We knew we wanted Xero integration, but it took three or four years before we got them to integrate GoCardless. But then it got so much traction, our product eventually became a meaningful partner for them. We realised that it's only when you start to impact a partner's average customer experience or their P&L that they really start to care about you - and rightly so. That was one of the things we got wrong in the early days: you need to understand what your customers’ top three priorities are. You need to be one of them--ideally, the top one. Back then, we didn’t, and we weren’t.


On demos / “Wow effect”:


All of our sales were very tech-powered. We were able to give exceptional demos because we had brilliant demo accounts that we could use thanks to our product team. It sounds like nothing now but we would put the business’s logo on there and tailor the demo account to how they would use it.

At your demo, you don’t need to show the customer the whole product. Our demos were probably quite annoying for customers because of the half hour we booked I would ask them questions for the first 29 minutes. I was trying to find your killer problem. And once I found it, that’s the only feature I’m going to show you.

I know there’s five or six killer problems that we can solve, because those are the reasons why other people use our solution.
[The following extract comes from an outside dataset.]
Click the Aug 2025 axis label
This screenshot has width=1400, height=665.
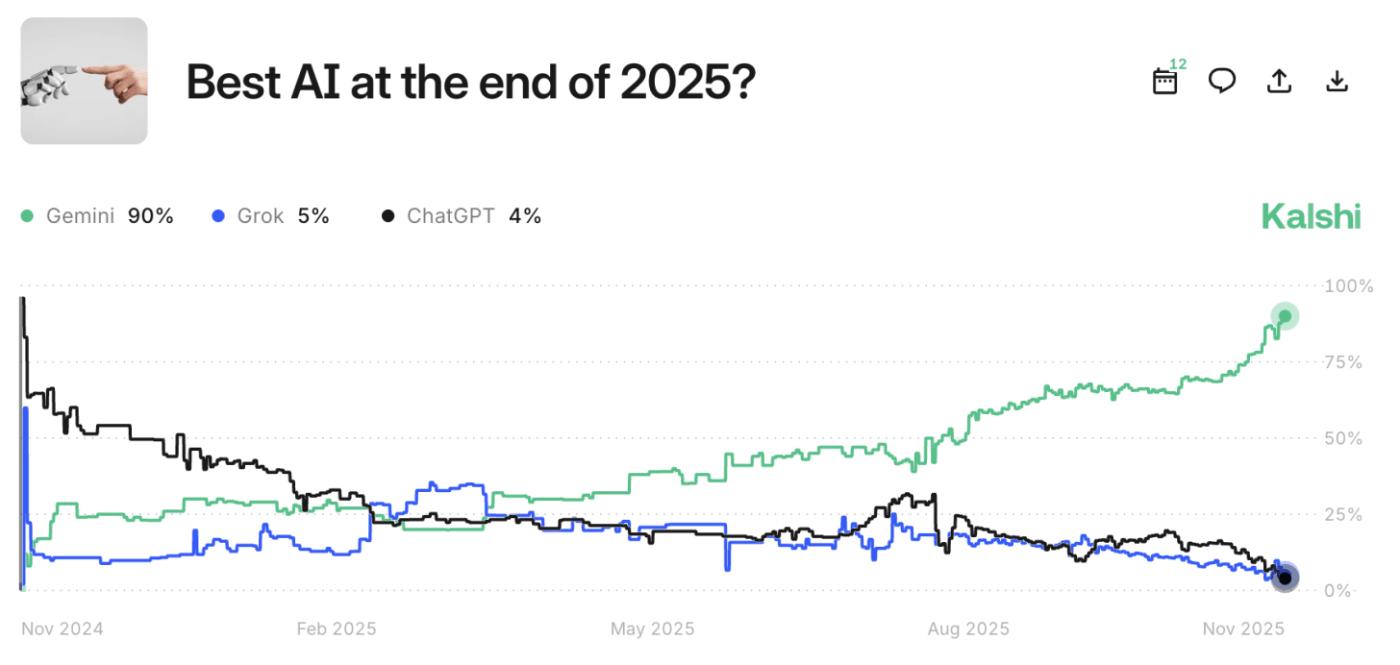(x=968, y=629)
I use my question structure to find out if you have one of those problems. As soon as I find one problem, I keep going to see if there’s another one. And once I know all of your problems, I do the demo. I’ve had demos where the person tells me, “Everything’s great! It’s just that each week, I have to manually upload 1,000 payments.” I just show them the bulk import CSV and say: “Oh, you should look at this feature.”


On the sales process:


The beginning of the sales process is when you have the biggest chance to build up all the ammunition for the entire sales cycle. Our time to sell could be 6 to 12 months, but if I don’t start to gather my ammunition in the first call, it’s going to be that much harder to get it later.


On segmentation / sales process:


Part of the difficulty in the old days was that we were trying to do too much. We were trying to serve 10 different verticals. We were trying to do what we would with 100 million in revenue: inbound sales, outbound sales, SMEs, corporate enterprise partnerships, all of these sales channels. That’s right, but that’s not how you get there. We were spread very thinly across all of these channels. When we saw something working, we capitalized on it, but it was quite an inefficient way to get there.


On reporting:


The metric I look at the board level the most, and I think is most useful, is the cohort chart. The guys refer to it as “Matt’s chart”. Every annual cohort is lined up, and it shows what they were worth after n months. It shows you if there’s a mismatch in what you pour in and what you get out, with a certain delay because of the sales cycle. We had a couple of years where I was convinced the machine wasn't scaling efficiently. And I could see it in that chart. We had increased our spend on sales and marketing by multiple X, and yet our cohort value only went up about 60%. That was clearly not working.

For SaaS, when your margins are 70, 80, 90%, it makes sense just to pour money into the machine and just acquire growth at all costs provided you don't build a huge fixed cost base. Cost of sales is not a big priority. Because time in market is your friend. As long as you’ve got good CAC versus LTV and a sensible payback period, then you’ve got a scalable engine. Sure, CAC’s not Total Cost of Sales. But the reality is: when the margins are good, and the lifetime is long, that stuff largely disappears.